Source material:
##############################

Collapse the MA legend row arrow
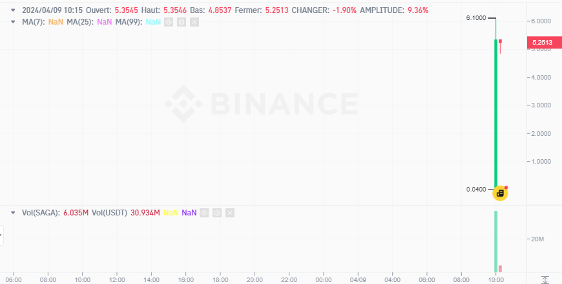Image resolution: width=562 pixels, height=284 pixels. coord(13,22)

##############################

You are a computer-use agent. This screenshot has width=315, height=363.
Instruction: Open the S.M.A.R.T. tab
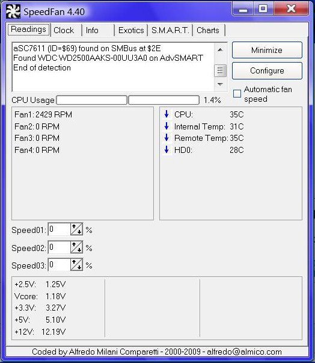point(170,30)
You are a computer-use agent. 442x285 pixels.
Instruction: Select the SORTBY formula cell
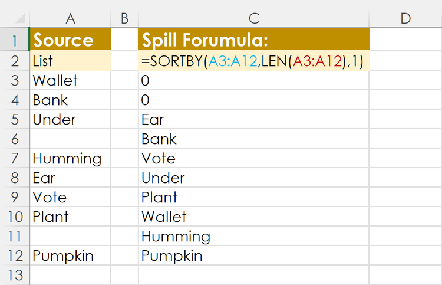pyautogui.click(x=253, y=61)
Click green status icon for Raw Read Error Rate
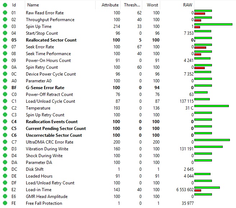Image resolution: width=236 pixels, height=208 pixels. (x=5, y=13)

##############################

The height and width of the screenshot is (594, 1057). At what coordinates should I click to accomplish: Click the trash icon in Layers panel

##############################

The exercise is to copy out every line above that has the word "screenshot" in it.

Exercise output:
You are a computer-use agent. This screenshot has width=315, height=363.
The height and width of the screenshot is (594, 1057). At what coordinates should I click to accomplish: Click the trash icon in Layers panel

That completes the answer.